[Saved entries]
*** Begin section ***
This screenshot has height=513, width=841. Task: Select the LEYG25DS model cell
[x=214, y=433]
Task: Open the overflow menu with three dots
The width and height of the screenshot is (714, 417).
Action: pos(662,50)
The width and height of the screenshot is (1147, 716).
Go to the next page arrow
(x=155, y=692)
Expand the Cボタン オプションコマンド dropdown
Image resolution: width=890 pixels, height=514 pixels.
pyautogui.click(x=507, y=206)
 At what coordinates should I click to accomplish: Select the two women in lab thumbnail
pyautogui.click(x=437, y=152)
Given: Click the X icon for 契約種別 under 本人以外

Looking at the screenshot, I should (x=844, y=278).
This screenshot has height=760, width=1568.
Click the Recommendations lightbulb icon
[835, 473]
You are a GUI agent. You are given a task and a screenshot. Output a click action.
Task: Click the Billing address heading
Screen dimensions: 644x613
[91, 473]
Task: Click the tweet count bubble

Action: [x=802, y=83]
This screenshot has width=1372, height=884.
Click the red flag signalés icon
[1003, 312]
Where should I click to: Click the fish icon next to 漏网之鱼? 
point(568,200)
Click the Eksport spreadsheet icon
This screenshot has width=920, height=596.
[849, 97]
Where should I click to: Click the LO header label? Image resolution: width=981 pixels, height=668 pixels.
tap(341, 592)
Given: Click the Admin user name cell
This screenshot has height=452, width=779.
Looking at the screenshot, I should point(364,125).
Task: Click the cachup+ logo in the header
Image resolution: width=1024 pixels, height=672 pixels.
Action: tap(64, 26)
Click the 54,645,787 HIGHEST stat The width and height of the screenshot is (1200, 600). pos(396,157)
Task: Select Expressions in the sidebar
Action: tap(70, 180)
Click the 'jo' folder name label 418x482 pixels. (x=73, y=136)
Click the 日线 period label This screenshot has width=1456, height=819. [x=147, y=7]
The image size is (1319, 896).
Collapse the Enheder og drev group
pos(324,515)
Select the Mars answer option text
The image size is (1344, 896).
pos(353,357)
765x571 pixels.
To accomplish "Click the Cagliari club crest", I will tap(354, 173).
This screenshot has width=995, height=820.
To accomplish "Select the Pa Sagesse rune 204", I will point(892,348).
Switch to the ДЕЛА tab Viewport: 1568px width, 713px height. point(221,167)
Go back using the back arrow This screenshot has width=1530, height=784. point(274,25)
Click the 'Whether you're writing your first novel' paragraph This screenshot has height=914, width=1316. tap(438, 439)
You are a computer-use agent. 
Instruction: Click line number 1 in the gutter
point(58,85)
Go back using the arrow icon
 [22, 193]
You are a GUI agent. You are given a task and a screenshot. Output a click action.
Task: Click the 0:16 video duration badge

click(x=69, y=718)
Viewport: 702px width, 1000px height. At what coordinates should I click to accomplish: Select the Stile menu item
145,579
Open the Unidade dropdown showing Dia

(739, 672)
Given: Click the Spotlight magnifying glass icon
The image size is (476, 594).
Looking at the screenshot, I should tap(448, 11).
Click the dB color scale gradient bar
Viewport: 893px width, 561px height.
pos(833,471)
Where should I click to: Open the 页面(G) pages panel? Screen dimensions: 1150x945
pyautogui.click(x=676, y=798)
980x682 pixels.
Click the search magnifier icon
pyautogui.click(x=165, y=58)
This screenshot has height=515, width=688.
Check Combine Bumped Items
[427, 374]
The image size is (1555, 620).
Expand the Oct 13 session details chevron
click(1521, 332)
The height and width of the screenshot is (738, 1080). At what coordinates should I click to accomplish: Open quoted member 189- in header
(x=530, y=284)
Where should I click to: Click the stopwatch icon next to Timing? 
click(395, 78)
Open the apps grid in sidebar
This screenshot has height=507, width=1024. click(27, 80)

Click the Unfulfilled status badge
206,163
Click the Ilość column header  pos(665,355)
*** End section ***
Every line that contains the string "name" should be copied from the entries.

» RESULT OF THIS TASK
Given: Click the Admin user name cell
Click the 'jo' folder name label 418x482 pixels. (x=73, y=136)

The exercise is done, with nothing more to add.